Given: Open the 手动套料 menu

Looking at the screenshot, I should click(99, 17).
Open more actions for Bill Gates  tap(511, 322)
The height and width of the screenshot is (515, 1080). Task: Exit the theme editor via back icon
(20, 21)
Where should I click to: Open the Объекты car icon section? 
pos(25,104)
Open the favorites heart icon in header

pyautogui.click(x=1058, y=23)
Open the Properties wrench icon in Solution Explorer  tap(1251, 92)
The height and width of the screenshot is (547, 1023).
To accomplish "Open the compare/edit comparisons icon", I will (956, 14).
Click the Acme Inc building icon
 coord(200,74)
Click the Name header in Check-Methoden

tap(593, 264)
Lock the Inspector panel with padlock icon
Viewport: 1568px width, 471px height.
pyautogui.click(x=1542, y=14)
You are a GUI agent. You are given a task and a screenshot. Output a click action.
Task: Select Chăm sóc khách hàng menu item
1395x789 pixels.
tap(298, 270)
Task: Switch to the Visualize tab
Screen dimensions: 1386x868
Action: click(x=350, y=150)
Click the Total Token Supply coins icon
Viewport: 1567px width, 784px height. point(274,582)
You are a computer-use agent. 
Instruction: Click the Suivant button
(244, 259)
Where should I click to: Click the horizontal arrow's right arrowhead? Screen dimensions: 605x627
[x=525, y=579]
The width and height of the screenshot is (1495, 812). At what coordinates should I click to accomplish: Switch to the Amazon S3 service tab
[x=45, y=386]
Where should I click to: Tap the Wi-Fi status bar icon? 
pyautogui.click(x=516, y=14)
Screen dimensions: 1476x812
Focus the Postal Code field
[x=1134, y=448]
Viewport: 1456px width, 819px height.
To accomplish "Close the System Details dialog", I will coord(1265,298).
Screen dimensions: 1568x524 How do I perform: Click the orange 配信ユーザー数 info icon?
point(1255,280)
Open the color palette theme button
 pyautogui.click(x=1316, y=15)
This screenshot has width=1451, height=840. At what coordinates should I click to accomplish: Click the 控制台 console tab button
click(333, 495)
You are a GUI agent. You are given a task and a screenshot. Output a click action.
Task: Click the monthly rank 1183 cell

**SHORT PROBLEM**. Present the data above as a Markdown table with columns Row and Text, giving each non-blank line its own row, numbered in order from 1.

**RESPONSE TO THIS TASK**.
| Row | Text |
|---|---|
| 1 | Given: Open the 手动套料 menu |
| 2 | Looking at the screenshot, I should click(99, 17). |
| 3 | Open more actions for Bill Gates  tap(511, 322) |
| 4 | The height and width of the screenshot is (515, 1080). Task: Exit the theme editor via back icon |
| 5 | (20, 21) |
| 6 | Where should I click to: Open the Объекты car icon section?  |
| 7 | pos(25,104) |
| 8 | Open the favorites heart icon in header |
| 9 | pyautogui.click(x=1058, y=23) |
| 10 | Open the Properties wrench icon in Solution Explorer  tap(1251, 92) |
| 11 | The height and width of the screenshot is (547, 1023). |
| 12 | To accomplish "Open the compare/edit comparisons icon", I will (956, 14). |
| 13 | Click the Acme Inc building icon |
| 14 |  coord(200,74) |
| 15 | Click the Name header in Check-Methoden |
| 16 | tap(593, 264) |
| 17 | Lock the Inspector panel with padlock icon |
| 18 | Viewport: 1568px width, 471px height. |
| 19 | pyautogui.click(x=1542, y=14) |
| 20 | You are a GUI agent. You are given a task and a screenshot. Output a click action. |
| 21 | Task: Select Chăm sóc khách hàng menu item |
| 22 | 1395x789 pixels. |
| 23 | tap(298, 270) |
| 24 | Task: Switch to the Visualize tab |
| 25 | Screen dimensions: 1386x868 |
| 26 | Action: click(x=350, y=150) |
| 27 | Click the Total Token Supply coins icon |
| 28 | Viewport: 1567px width, 784px height. point(274,582) |
| 29 | You are a computer-use agent.  |
| 30 | Instruction: Click the Suivant button |
| 31 | (244, 259) |
| 32 | Where should I click to: Click the horizontal arrow's right arrowhead? Screen dimensions: 605x627 |
| 33 | [x=525, y=579] |
| 34 | The width and height of the screenshot is (1495, 812). At what coordinates should I click to accomplish: Switch to the Amazon S3 service tab |
| 35 | [x=45, y=386] |
| 36 | Where should I click to: Tap the Wi-Fi status bar icon?  |
| 37 | pyautogui.click(x=516, y=14) |
| 38 | Screen dimensions: 1476x812 |
| 39 | Focus the Postal Code field |
| 40 | [x=1134, y=448] |
| 41 | Viewport: 1456px width, 819px height. |
| 42 | To accomplish "Close the System Details dialog", I will coord(1265,298). |
| 43 | Screen dimensions: 1568x524 How do I perform: Click the orange 配信ユーザー数 info icon? |
| 44 | point(1255,280) |
| 45 | Open the color palette theme button |
| 46 |  pyautogui.click(x=1316, y=15) |
| 47 | This screenshot has width=1451, height=840. At what coordinates should I click to accomplish: Click the 控制台 console tab button |
| 48 | click(333, 495) |
| 49 | You are a GUI agent. You are given a task and a screenshot. Output a click action. |
| 50 | Task: Click the monthly rank 1183 cell |